2. A project that left you feeling proud

I am planning to write one essay in an interview format and the other one like a story. Is this a good idea, especially with collaboration questions? I know people write their personal statements in various creative ways. And I think they are looking at our ability to tell a story and invoke emotions in the readers but I was still doubtful of my approach. Also, can my essays be more personal instead of just stating went wrong or right?

Does anybody have any suggestions?

Thanks!


----------



## storyteller (Nov 3, 2019)

I think that decision has to be personal – actually, your whole application should be personal and mirror your personality and interests. I answered those questions in a non creative way though, because I felt like I should explain the situations with a certain distance. But I would recommend you to do whatever you feel more comfortable with!


----------



## Saay01 (Nov 4, 2019)

storyteller said:


> I think that decision has to be personal – actually, your whole application should be personal and mirror your personality and interests. I answered those questions in a non creative way though, because I felt like I should explain the situations with a certain distance. But I would recommend you to do whatever you feel more comfortable with!



Hey! Thank you so much. I think I'll stick with an informal approach since my style of writing is mostly that. I was also wondering if it's a good idea to write about a solo project. They have encouraged us to write about our collaborative experience, but I think a solo project that I failed in is a much better example of who I am and my personality since I'm writing about how being a perfectionist actually didn't work out.


----------



## storyteller (Nov 4, 2019)

Saay01 said:


> Hey! Thank you so much. I think I'll stick with an informal approach since my style of writing is mostly that. I was also wondering if it's a good idea to write about a solo project. They have encouraged us to write about our collaborative experience, but I think a solo project that I failed in is a much better example of who I am and my personality since I'm writing about how being a perfectionist actually didn't work out.

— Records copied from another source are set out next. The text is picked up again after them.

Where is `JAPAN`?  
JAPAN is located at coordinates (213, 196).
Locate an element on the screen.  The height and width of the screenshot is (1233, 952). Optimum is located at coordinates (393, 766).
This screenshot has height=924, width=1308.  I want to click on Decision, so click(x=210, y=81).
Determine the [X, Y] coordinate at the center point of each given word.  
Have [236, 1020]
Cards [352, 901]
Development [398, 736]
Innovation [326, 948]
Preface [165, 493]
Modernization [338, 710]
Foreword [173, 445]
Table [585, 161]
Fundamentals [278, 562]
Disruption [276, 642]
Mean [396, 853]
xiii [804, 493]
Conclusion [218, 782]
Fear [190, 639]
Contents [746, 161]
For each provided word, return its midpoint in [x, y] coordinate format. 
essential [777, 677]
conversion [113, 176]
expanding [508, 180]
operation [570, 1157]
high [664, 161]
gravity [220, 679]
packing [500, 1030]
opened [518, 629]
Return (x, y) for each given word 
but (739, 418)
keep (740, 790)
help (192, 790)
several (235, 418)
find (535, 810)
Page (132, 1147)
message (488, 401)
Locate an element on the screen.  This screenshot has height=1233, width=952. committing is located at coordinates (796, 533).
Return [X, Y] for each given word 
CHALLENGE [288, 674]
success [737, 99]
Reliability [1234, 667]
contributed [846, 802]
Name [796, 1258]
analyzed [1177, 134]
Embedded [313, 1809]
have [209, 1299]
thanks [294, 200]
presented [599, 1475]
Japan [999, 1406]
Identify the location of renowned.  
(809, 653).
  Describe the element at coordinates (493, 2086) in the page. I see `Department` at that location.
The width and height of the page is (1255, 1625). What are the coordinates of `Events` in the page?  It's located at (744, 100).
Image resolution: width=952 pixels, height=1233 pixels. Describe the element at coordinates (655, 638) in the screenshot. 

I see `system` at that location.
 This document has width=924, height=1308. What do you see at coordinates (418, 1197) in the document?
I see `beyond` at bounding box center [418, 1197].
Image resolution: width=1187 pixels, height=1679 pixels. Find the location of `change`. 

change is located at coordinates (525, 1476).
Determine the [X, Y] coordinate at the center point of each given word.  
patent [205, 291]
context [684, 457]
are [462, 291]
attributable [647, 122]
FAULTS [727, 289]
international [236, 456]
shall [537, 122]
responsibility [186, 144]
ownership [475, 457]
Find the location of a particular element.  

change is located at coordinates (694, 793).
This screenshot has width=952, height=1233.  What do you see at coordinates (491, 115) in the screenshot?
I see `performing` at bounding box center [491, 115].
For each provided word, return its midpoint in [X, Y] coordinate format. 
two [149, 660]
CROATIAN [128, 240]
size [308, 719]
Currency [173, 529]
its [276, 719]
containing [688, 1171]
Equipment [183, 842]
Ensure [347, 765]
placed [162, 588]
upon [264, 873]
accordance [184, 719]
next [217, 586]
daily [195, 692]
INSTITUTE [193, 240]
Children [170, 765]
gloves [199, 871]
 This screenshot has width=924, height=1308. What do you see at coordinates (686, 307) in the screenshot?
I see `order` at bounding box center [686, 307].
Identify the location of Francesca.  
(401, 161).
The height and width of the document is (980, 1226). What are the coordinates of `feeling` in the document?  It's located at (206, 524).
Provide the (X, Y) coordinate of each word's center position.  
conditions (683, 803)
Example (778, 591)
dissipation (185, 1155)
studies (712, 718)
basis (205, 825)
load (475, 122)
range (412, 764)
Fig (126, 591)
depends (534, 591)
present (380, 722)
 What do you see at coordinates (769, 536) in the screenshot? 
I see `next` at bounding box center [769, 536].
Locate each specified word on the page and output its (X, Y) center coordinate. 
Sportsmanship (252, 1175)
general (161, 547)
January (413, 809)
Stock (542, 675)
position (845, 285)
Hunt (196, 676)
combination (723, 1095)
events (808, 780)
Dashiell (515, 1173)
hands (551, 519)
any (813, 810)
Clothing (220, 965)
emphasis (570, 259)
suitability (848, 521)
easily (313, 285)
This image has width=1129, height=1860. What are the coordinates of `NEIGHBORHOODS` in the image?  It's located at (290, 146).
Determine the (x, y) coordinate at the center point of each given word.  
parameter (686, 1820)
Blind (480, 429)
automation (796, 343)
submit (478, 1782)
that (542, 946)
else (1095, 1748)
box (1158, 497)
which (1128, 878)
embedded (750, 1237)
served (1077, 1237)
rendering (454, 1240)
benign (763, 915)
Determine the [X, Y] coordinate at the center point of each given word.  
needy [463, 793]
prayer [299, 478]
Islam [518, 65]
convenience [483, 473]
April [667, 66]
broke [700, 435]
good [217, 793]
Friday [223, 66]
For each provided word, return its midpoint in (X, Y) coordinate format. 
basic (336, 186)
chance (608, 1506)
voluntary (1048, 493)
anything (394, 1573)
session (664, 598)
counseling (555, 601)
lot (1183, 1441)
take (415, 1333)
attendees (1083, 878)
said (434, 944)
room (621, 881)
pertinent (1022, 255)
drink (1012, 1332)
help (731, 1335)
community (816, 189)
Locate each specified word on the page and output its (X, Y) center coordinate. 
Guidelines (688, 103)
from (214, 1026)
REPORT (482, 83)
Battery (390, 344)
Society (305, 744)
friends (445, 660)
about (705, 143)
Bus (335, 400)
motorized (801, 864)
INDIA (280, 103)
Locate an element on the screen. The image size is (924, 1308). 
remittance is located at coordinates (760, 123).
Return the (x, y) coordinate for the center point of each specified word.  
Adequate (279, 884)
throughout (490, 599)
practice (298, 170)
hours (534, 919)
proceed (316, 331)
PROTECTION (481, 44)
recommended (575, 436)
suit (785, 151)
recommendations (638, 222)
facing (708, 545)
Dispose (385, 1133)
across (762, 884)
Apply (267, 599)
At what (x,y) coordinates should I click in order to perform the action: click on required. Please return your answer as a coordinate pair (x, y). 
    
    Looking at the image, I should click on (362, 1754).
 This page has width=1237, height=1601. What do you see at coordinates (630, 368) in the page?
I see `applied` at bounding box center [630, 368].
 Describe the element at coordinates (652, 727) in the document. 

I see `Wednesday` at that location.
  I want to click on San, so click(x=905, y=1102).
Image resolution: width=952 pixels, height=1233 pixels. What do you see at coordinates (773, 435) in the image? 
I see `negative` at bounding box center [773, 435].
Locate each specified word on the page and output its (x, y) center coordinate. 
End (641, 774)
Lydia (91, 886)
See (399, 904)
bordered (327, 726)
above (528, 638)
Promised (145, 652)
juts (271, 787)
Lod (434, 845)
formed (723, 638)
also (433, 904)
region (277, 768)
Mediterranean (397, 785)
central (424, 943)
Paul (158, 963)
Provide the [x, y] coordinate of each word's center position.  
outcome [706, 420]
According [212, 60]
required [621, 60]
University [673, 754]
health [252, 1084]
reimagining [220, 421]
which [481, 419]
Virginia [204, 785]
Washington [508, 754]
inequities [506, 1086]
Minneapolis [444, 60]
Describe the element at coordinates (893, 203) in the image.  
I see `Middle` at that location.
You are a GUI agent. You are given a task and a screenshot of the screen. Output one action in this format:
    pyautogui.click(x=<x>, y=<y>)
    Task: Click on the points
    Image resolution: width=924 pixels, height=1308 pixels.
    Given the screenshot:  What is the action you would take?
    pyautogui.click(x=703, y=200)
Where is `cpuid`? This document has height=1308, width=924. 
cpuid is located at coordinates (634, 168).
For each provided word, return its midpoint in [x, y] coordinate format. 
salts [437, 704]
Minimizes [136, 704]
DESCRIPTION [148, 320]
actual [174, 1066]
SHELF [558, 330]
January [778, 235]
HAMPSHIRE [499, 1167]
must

I wouldn’t do that. The point of the essay is knowing if you can work collaboratively because that is one of the characteristics they value the most. When you get to film school, you’re going to be working in teams all the way; and they are looking forward to know if you’re going to be able to handle it.


----------



## storyteller (Nov 4, 2019)

My essay was about a group project in which I worked practically alone. My point is exactly that without help things end up failing – and I had the opportunity to delegate to my friends who were in it with me and chose not to. If you can show them that this solo project failed because it was a solo project, then I think you're good.


----------



## Saay01 (Nov 4, 2019)

I see your point, I think I need to rework on the 'failed project' essay since it doesn't talk about a collaborative experience. 
Thanks again!  Really appreciate you taking the time to clarify my doubts.


----------



## storyteller (Nov 4, 2019)

No problem! If you need help with something else feel free to send me a message!


----------



## kennethuzumaki (Sep 15, 2020)

Quick question! Is there anything stopping us from using film related examples of collaboration? I'm writing mine right now and I feel like I remember it saying somewhere that we were encouraged to write about non-film related collaborative situations.


----------